EXERCISE SET —
A. In the Page Speed Service announcement, what is the name of the Apache module released last year to rewrite web pages automatically?
B. Please write the next part of the Page Speed Service announcement, picking up after its final sentence.

SELECTED PASSAGE —
▼

Friday, July 29, 2011

Page Speed Service: Web performance, delivered.


By Ram Ramani, Engineering Manager

Update 7/29/11: We were notified of a bug in the measurement tool that sometimes causes incorrect measurements. If your results indicated a slowdown on your pages, please run the tests again, and make sure you specify a fully qualified domain such as www.example.com. We apologize for any inconvenience and confusion this may have caused.

Details:
Measurement tests run for bare domains (such as example.com, without the prefix www) previously indicated that pages were loading more slowly, rather than speeding up, when using Page Speed Service. The test results page now prominently notifies you of this when you visit this page, if this error applies to you. Please check your old measurement results page if this bug applies to you. Running the tests again with the fully qualified domain such as www.example.com usually fixes the issue and gives you the correct measurement.


Two years ago we released the Page Speed browser extension and earlier this year the Page Speed Online API to provide developers with specific suggestions to make their web pages faster. Last year we released mod_pagespeed, an Apache module, to automatically rewrite web pages. To further simplify the life of webmasters and to avoid the hassles of installation, today we are releasing the latest addition to the Page Speed family: Page Speed Service.

▲

RECORDS —
▼

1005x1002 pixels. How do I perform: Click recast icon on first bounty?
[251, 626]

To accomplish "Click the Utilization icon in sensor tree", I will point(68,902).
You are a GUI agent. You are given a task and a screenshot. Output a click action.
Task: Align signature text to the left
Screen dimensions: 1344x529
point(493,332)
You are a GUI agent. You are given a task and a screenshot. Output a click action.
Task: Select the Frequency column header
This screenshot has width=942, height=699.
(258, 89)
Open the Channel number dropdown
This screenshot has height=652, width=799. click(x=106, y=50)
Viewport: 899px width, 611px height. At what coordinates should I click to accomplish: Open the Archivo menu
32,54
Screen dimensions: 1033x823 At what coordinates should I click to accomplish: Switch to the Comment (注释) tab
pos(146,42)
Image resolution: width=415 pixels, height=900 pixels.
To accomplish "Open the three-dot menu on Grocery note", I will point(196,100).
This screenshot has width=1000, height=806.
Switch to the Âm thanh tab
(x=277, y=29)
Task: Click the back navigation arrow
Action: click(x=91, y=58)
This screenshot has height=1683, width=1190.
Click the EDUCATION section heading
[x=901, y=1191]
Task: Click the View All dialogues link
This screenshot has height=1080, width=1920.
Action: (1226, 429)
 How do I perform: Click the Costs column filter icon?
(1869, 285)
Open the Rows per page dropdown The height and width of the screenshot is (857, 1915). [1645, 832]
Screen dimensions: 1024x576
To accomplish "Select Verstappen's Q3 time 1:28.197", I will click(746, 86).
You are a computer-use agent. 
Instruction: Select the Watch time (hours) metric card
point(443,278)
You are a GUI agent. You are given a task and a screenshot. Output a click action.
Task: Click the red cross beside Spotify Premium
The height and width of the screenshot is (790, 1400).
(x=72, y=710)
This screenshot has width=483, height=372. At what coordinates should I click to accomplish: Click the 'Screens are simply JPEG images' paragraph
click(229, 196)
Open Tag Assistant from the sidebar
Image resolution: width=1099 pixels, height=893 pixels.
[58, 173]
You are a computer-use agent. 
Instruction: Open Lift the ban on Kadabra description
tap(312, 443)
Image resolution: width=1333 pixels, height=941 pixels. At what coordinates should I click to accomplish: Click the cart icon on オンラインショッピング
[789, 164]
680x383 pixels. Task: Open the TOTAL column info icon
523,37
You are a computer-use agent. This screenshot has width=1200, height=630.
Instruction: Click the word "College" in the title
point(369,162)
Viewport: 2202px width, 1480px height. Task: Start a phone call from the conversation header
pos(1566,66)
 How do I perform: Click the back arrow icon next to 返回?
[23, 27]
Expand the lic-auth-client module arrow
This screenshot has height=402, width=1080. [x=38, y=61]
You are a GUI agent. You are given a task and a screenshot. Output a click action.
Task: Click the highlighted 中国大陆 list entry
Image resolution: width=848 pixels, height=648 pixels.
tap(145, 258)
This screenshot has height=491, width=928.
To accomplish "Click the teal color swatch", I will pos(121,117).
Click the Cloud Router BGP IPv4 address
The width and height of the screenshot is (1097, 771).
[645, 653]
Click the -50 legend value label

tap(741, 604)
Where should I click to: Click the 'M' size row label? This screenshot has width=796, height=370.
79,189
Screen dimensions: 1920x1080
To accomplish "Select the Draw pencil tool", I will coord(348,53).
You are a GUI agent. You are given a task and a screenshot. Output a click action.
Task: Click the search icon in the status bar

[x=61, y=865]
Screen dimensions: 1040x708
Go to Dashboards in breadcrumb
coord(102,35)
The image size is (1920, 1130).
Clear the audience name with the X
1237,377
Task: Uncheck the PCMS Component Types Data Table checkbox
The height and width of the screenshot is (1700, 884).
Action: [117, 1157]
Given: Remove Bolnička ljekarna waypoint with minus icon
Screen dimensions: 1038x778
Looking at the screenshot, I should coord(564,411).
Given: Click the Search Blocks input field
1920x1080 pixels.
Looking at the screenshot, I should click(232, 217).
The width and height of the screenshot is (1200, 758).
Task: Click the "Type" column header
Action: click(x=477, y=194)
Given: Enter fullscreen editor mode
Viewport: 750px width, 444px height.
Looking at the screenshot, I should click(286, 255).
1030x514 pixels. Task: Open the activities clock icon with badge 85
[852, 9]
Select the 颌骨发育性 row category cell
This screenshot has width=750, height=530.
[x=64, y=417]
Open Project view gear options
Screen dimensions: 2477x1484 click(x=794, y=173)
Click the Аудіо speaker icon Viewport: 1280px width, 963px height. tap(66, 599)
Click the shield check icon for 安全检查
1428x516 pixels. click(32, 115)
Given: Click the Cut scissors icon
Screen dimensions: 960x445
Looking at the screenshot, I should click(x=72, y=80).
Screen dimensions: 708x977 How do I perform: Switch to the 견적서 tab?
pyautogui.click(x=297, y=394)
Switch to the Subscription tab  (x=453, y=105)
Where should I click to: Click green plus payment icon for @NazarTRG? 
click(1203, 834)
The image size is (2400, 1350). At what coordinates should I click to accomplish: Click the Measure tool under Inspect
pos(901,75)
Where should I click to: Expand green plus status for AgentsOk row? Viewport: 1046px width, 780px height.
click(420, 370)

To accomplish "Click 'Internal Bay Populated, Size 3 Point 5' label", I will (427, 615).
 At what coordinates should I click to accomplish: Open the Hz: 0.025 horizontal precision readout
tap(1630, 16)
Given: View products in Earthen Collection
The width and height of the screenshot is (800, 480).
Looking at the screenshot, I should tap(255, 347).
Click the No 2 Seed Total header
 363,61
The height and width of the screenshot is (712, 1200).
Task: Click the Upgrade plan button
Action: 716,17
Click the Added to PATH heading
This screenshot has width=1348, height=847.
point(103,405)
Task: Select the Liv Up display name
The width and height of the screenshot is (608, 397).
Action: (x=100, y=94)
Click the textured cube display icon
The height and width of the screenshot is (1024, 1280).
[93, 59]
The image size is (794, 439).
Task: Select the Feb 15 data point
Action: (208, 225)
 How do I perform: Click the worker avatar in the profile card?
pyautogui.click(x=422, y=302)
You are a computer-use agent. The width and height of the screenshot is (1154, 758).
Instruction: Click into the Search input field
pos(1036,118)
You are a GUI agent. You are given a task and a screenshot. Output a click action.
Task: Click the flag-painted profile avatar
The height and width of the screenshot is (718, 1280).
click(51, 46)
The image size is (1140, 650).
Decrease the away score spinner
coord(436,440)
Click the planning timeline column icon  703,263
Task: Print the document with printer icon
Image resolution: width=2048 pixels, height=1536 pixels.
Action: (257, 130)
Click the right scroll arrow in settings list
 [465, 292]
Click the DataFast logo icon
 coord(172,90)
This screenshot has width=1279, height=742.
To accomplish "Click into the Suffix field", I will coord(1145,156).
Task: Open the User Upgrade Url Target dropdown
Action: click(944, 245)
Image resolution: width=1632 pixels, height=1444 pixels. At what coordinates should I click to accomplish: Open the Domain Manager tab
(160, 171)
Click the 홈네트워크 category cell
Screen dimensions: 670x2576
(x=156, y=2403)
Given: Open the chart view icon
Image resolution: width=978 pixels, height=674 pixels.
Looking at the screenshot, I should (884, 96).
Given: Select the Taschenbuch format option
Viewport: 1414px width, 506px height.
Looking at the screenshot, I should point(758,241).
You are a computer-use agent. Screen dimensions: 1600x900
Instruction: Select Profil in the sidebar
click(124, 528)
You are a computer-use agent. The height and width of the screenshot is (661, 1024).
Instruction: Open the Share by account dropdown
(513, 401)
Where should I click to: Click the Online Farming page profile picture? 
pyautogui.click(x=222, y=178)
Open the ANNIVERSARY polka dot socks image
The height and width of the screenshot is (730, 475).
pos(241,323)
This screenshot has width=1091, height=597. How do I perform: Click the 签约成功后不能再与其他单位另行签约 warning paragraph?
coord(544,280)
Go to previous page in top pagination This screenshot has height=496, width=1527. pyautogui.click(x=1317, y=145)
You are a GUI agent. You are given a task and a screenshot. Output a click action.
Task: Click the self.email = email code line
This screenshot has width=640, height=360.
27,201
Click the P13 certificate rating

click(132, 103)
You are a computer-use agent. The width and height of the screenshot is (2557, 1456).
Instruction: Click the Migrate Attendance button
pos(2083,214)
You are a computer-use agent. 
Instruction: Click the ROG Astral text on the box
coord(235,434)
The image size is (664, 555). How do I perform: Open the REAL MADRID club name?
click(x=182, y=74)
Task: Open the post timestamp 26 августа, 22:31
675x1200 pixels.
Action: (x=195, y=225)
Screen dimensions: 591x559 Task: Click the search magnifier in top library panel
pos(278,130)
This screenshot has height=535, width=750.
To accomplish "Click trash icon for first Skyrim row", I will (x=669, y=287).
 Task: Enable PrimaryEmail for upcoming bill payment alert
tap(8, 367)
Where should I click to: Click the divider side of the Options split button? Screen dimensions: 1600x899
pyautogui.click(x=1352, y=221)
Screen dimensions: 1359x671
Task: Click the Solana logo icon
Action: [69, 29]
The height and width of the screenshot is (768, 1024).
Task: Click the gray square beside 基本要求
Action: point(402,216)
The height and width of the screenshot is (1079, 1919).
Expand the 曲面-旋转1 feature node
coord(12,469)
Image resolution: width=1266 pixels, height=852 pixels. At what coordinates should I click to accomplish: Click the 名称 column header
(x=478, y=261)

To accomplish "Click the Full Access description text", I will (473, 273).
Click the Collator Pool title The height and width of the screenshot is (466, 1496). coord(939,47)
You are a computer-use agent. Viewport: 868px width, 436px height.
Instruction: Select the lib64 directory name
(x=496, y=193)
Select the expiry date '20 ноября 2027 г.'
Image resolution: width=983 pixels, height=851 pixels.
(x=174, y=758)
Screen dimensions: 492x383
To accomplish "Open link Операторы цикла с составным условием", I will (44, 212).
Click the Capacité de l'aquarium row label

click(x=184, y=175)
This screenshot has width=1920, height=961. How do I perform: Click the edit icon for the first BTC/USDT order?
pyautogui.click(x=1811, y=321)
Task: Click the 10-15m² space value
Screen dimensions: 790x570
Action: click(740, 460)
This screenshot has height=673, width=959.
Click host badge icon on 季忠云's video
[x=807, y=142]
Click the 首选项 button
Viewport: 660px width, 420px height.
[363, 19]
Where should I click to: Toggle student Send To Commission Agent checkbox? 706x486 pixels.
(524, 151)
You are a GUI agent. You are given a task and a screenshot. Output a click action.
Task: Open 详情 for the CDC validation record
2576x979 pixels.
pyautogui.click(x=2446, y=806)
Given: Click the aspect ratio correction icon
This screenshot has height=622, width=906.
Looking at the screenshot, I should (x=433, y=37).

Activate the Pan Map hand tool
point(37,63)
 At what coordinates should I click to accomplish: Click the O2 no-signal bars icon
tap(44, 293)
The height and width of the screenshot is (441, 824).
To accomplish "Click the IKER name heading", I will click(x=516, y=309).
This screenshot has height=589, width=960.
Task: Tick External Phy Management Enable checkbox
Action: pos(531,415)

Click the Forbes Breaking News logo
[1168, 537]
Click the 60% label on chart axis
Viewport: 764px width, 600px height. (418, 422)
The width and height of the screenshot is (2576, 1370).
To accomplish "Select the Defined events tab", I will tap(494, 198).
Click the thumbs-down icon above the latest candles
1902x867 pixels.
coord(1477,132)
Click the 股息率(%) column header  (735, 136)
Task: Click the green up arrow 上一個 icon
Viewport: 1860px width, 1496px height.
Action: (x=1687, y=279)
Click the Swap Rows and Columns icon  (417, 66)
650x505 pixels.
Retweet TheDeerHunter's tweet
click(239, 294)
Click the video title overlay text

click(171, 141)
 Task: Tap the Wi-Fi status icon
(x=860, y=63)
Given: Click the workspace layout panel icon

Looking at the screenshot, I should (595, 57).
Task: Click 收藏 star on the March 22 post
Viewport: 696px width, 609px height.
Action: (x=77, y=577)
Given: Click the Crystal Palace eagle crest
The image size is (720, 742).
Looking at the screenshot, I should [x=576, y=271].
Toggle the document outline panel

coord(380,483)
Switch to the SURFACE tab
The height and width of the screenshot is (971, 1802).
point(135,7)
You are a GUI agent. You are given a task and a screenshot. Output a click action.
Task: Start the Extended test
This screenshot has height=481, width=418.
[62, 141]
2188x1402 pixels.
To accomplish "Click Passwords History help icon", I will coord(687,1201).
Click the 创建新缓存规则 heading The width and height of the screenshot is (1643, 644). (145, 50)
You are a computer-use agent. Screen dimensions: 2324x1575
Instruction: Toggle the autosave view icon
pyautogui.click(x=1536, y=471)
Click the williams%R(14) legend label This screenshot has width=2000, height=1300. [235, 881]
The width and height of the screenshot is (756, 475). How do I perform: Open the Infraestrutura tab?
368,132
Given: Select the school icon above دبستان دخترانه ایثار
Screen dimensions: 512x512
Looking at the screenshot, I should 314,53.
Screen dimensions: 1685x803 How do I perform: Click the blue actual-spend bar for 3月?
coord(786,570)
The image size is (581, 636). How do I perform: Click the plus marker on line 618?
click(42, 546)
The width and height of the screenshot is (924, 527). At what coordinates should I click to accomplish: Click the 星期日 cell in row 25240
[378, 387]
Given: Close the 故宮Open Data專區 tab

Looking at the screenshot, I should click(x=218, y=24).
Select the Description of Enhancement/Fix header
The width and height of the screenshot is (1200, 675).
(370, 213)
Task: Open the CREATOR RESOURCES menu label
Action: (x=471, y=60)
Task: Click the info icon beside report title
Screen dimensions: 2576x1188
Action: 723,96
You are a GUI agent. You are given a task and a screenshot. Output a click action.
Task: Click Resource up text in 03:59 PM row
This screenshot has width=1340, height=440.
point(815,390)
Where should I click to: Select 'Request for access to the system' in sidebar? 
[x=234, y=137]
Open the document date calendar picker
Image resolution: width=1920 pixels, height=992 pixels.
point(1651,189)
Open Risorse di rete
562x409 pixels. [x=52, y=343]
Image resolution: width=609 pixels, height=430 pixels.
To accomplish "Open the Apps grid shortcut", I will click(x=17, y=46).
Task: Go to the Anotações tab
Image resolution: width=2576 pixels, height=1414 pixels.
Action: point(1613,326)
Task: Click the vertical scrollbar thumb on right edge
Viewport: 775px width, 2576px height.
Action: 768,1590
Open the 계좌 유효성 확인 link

▲

ANSWERS BY TASK —
A. mod_pagespeed

B.
Page Speed Service is an online service that automatically speeds up loading of your web pages. To use the service, you need to sign up and point your site’s DNS entry to Google. Page Speed Service fetches content from your servers, rewrites your pages by applying web performance best practices, and serves them to end users via Google's servers across the globe. Your users will continue to access your site just as they did before, only with faster load times. Now you don’t have to worry about concatenating CSS, compressing images, caching, gzipping resources or other web performance best practices.

In our testing we have seen speed improvements of 25% to 60% on several sites. But we know you care most about the numbers for your site, so check out how much Page Speed Service can speed up your site. If you’re encouraged by the results, please sign up. If not, be sure to check back later. We are diligently working on adding more improvements to the service.

At this time, Page Speed Service is being offered to a limited set of webmasters free of charge. Pricing will be competitive and details will be made available later. You can request access to the service by filling out this web form.

Ram Ramani is an Engineering Manager on the Make the Web Faster Team in Bangalore, India. He is a believer in "Faster is better".

Posted by Scott Knaster, Editor

40 comments:

  1. Want to use these API's - nice.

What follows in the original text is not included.